The murder of Sohagi Jahan Tonu refers to the gang rape and murder of Sohagi Jahan Tonu, a Bangladeshi student, by some army officers.

==History==
Tonu was a 19-year-old student of Comilla Victoria College. Her father was an employee of Comilla Cantonment board. Her dead body was found on 20 March 2016 in Comilla Cantonment. She had gone to study at a private tutor's place when she disappeared.

===Investigation===
Tonu's father Lalu, also known as Kalu, filed a murder case with Kotwali Model Police Station in Comilla against individuals. The police transferred the case to Detective Branch. The case was handed out to the Criminal Investigation Department on 1 April 2016. The first autopsy found no evidence of rape or murder, which was released on 4 April 2016. The report created controversy. Bangladesh High Court ordered a second autopsy. The initial autopsy was conducted in Chittagong Medical College. She was buried in Mirzapur, in Muradnagar Upazila, Comilla District.
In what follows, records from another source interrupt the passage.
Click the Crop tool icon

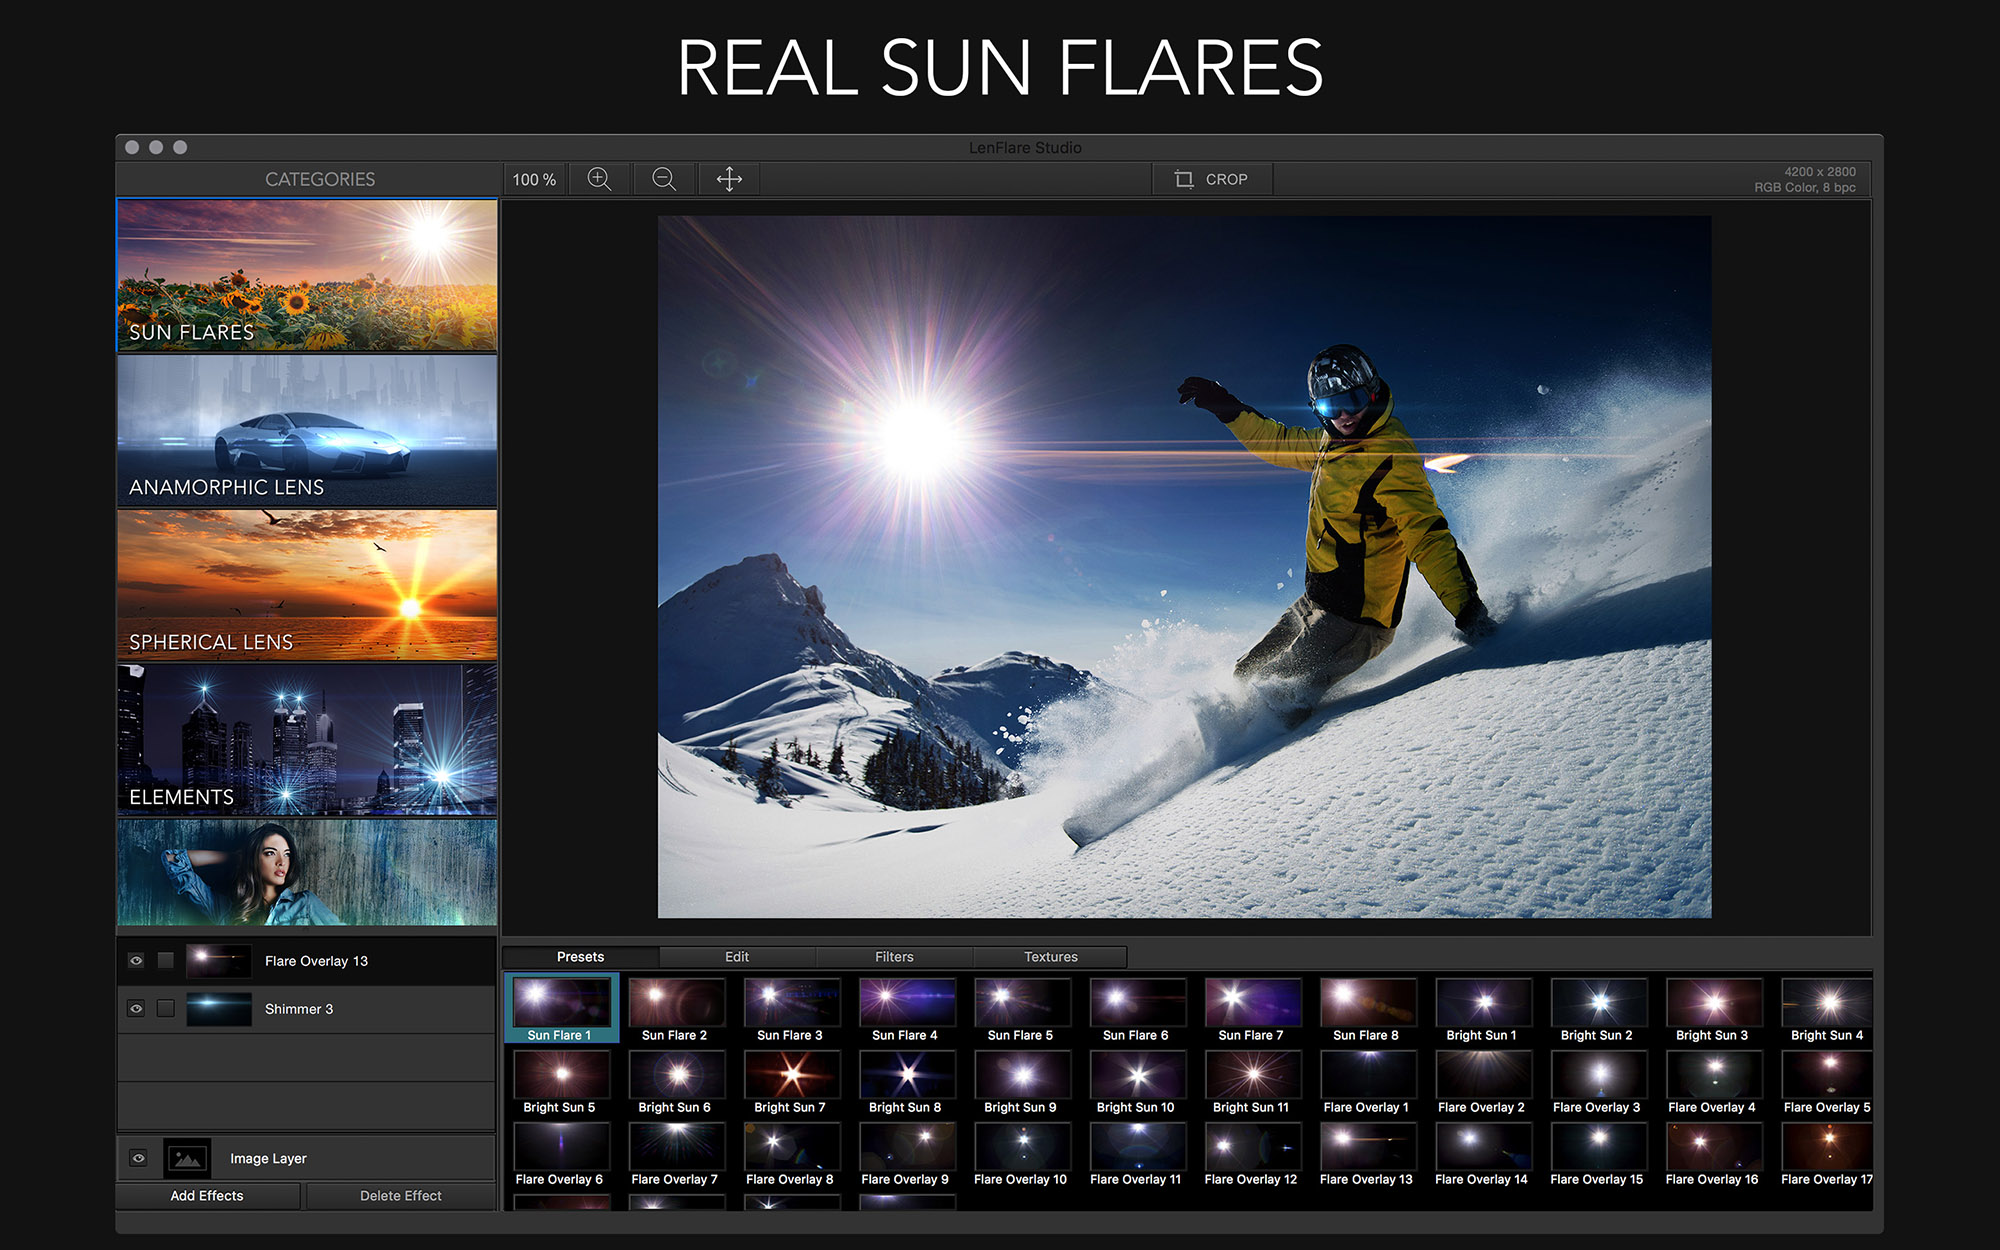[1179, 179]
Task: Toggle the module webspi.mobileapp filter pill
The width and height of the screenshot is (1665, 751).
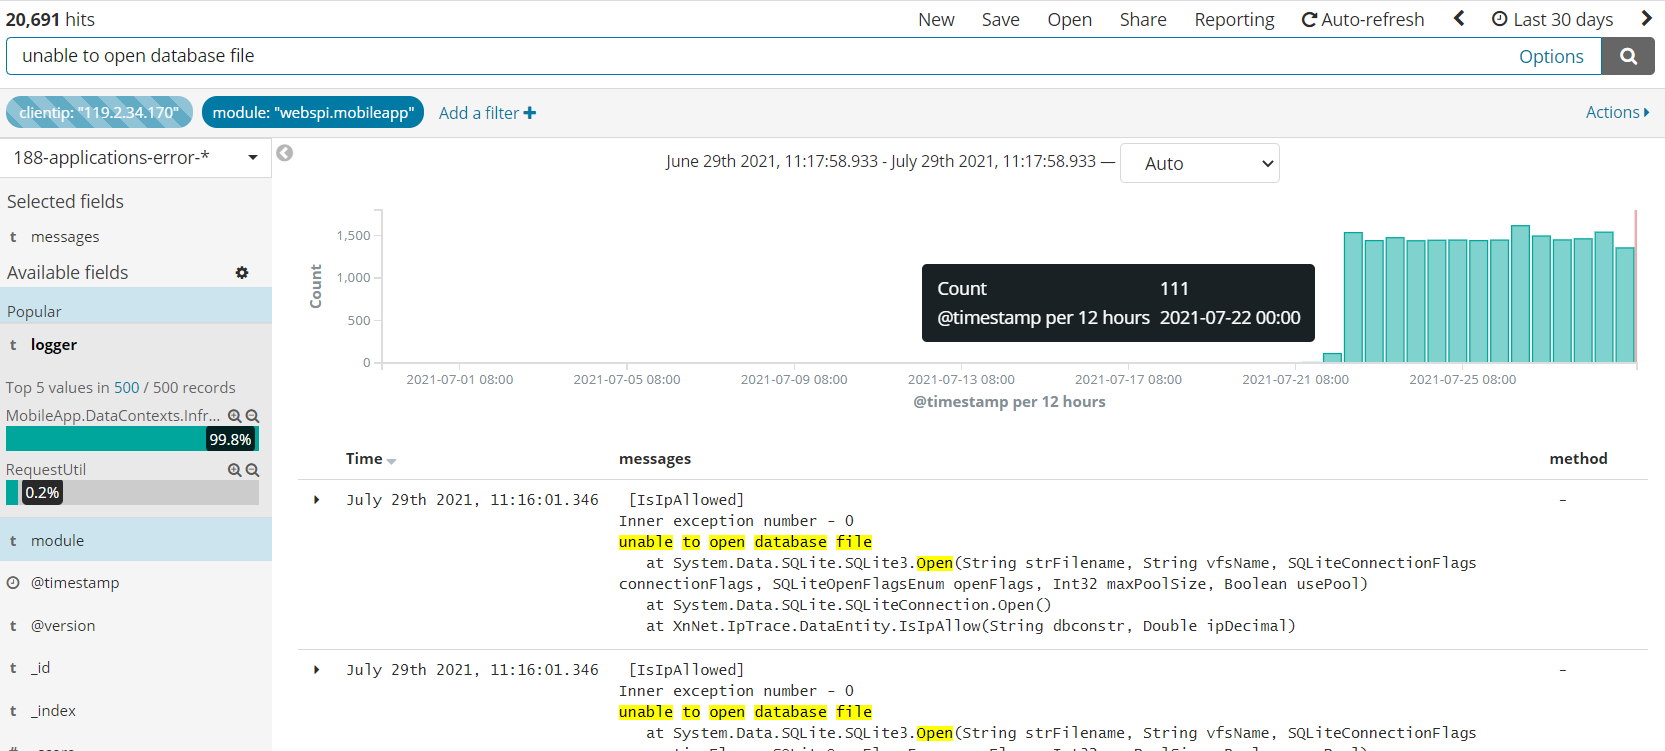Action: tap(312, 113)
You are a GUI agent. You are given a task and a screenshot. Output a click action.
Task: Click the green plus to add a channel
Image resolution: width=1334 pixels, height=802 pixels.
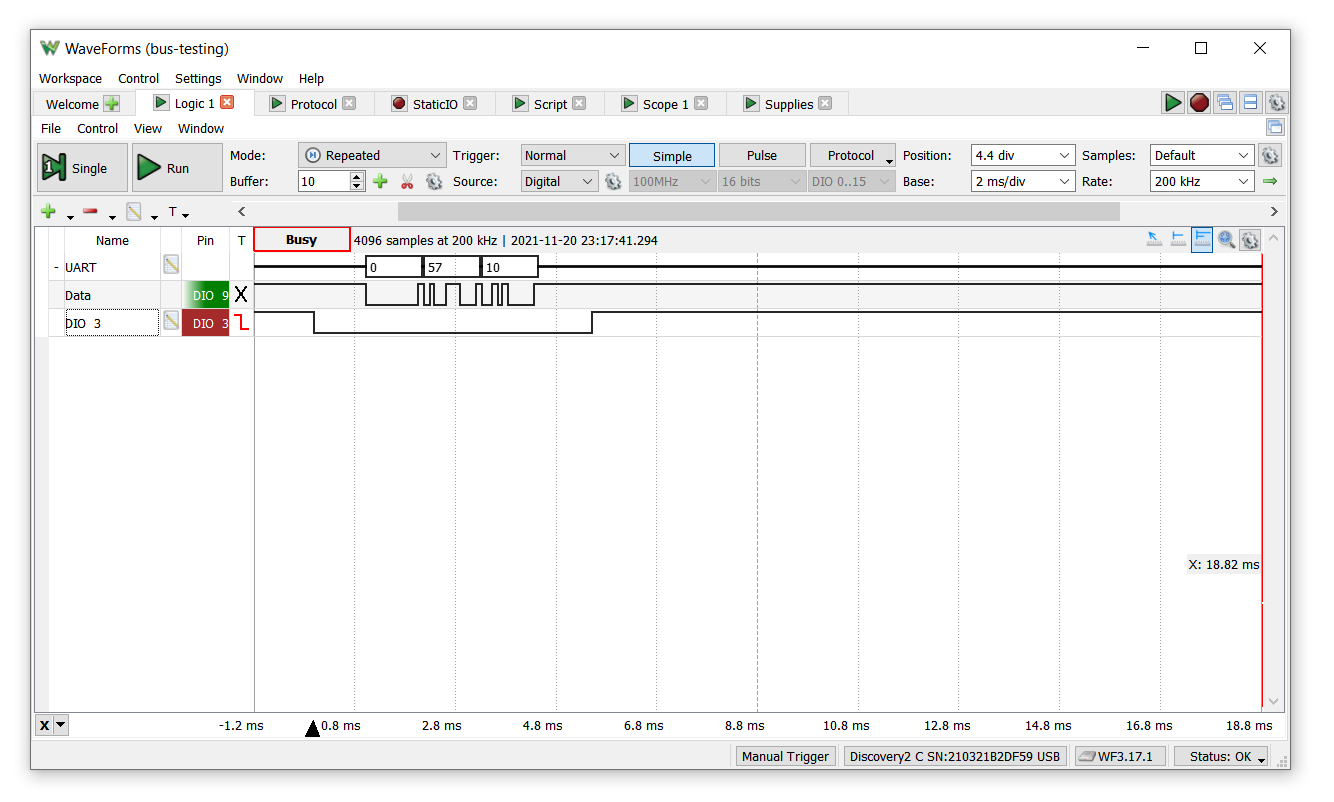click(48, 212)
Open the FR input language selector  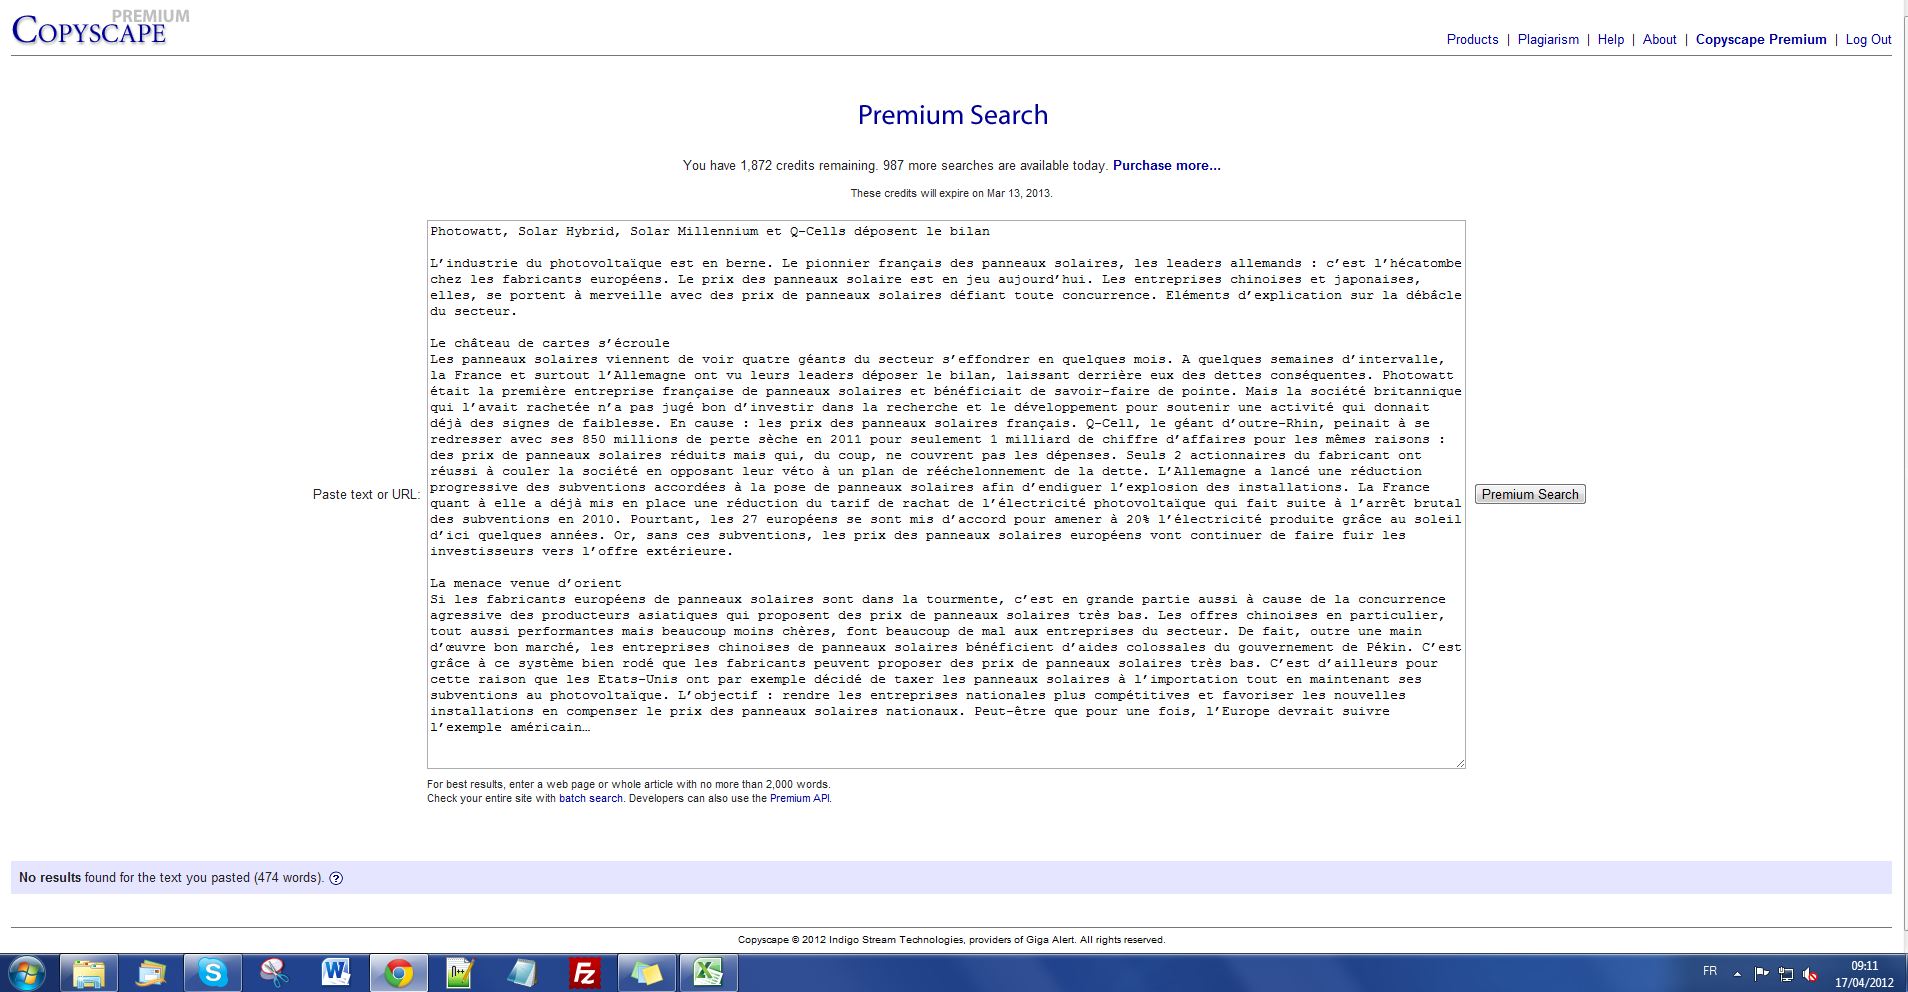click(x=1710, y=971)
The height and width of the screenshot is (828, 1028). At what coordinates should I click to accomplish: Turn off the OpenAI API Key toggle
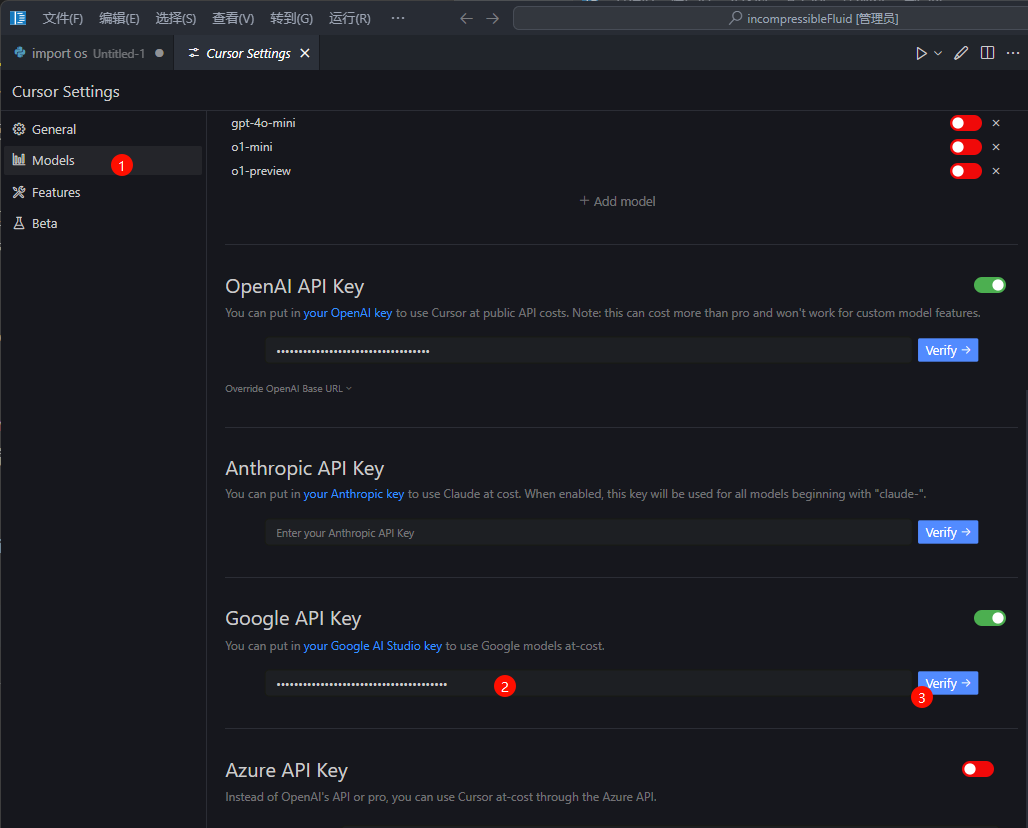click(989, 285)
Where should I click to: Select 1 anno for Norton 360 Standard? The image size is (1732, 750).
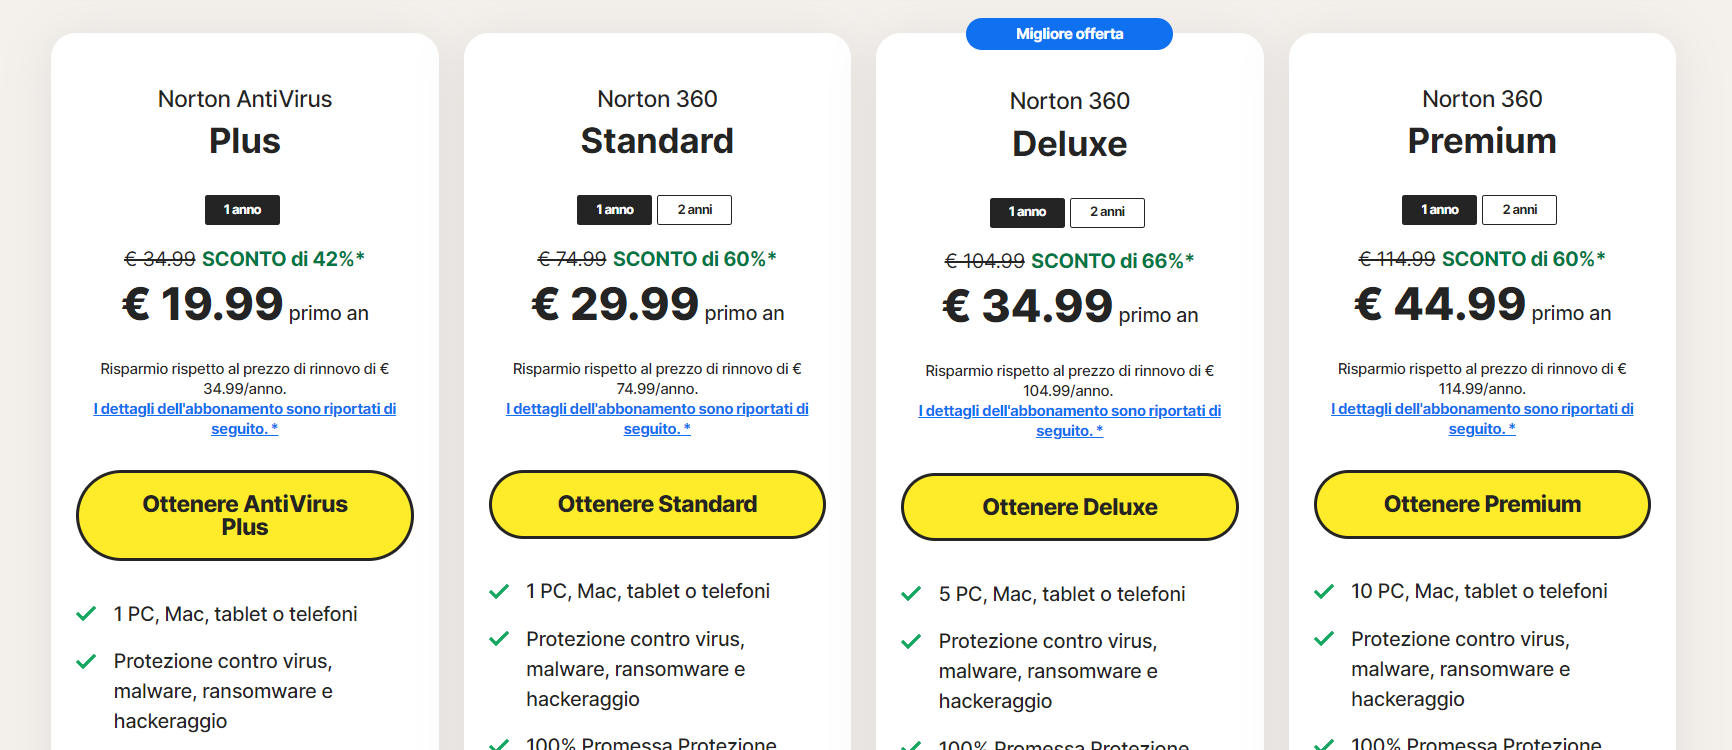614,210
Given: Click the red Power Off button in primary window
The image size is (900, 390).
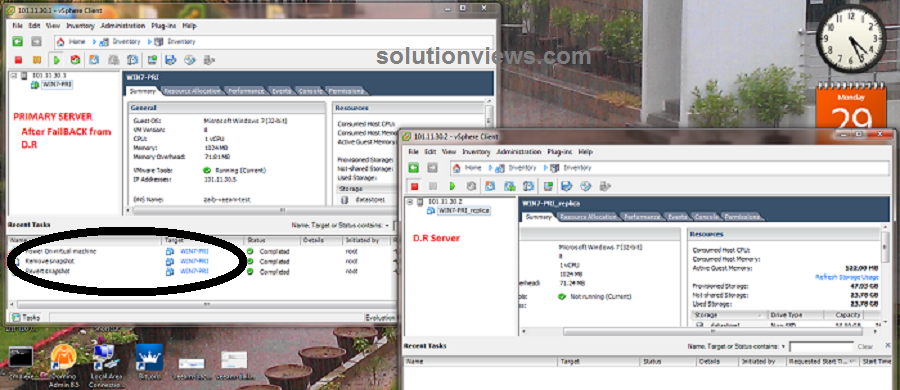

The second autopsy conducted in Comilla Medical College Hospital did find evidence of rape. A DNA test conducted under the Criminal Investigation Department found evidence of rape through DNA testing in May 2016. Semen from three men was found in Tonu's underwear by the crime lab of CID.

CID quizzed an army officer's son, Piyal, who allegedly had harassed her several times. CID also interrogated two army personnel.

Tonu's parents claimed that an army sergeant named Zahid and his wife were involved in the incident. However, no such persons were interrogated by the authorities.

Even after four years of investigation, authorities were unable to make any headway.

On October 21, 2020, the Criminal Investigation Department handed the case over to PBI.

==Protests==
The murder created nationwide protests in Bangladesh and stated a social media movement. Protests took places in campuses all over Bangladesh and Bangladesh Students' Union led a protest towards the Prime Ministers office.